Before Juan Diego Flórez stormed on the scene, Peru’s most famous tenor was none other than Luigi Alva.
The lyric tenor actually sang a number of the same roles that his compatriot would take on decades later, but his legacy is ultimately far different. Alva, born in Paita on April 10, 1927, served in the Peruvian Navy for some time before turning to his singing. His operatic debut came in Lima in Torroba’s “Luisa Fernanda” in 1949. He studied in Milan for some time and would make his debut at La Scala in 1956 before becoming an international phenomenon. His Met debut came in 1964 and in total he performed at the famed opera house 101 times over the ensuing decade.

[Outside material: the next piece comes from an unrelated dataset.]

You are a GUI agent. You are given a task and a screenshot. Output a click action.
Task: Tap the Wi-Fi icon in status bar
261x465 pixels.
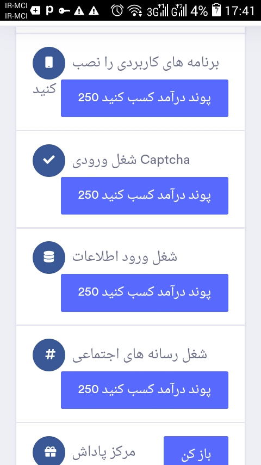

He didn’t have an expansive repertoire, mainly in part to his slender sound. But his elegance of phrasing made him quite a prominent in the few roles he did conquer. Here are a few of the can’t miss roles from the Peruvian tenor.
Count Almaviva – Il Barbiere di Siviglia
He made his La Scala debut singing this very opera and made no less than four iconic recordings of the opera. The most famous features Maria Callas and Tito Gobbi, while the second most popular showcases him with Herman Prey and Teresa Berganza (there is also a DVD version of that trio). Finally he recorded a set with Fiorenza Cossoto and another with Victoria de Los Angeles. More than any other singer in Rossini repertoire, Alva’s voice is slender and nimble, the coloratura runs effortless than in his voice. He never had the stratospheric high notes often associated with the bel canto repertoire, but you never miss them. It was undeniably his most popular role and the one for which he is most remembered. Of his 101 appearances at the Met, he sang the role 21 times.
Fenton – Falstaff
Few major singers take on the supporting tenor role in Verdi’s masterwork once they reach the apex of their career. But Alva sang this Verdi role throughout his career. It was the opera he most performed at the Metropolitan Opera (33 times) and he is featured in one of the most famous recordings ever made of the masterpiece – Herbert Von Karajan’s version with Gobbi and Elizabeth Schwarzkopf. His gentle voice is perfect for the innocent Fenton; after hearing him and Anna Moffo together, you might find most other tenors too heavy for this most delicate of roles.
Ernesto – Don Pasquale
Alva’s forays into Donizetti were quite limited. So limited in fact that his two major warhorses were “Don Pasquale” and “L’Elisir d’Amore.” He owned the role of Ernesto in his time, taking it on 13 times at the Met and making a rare recording with Renata Scotto. He also made a well-known recording of “L’Elisir” with Tullio Serafin but “Don Pasquale” doesn’t always get the same dedication from the opera stars.
Don Ottavio – Don Giovanni
Alva’s Mozart interpretations were quite beloved in his time. And while his work in “Così fan tutte” and “Die Zauberflöte” is quite excellent, his Don Ottavio is probably his finest. His timbre and the polish of his voice is perfect for Mozart. My personal favorite moment? His single breath on the longest coloratura passage of “Il Mio Tesoro.” Most other tenors opt for a breath in the middle, but Alva is undaunted and sings it straight through and looks like he could continue going on that same breath. It’s quite a fascinating moment.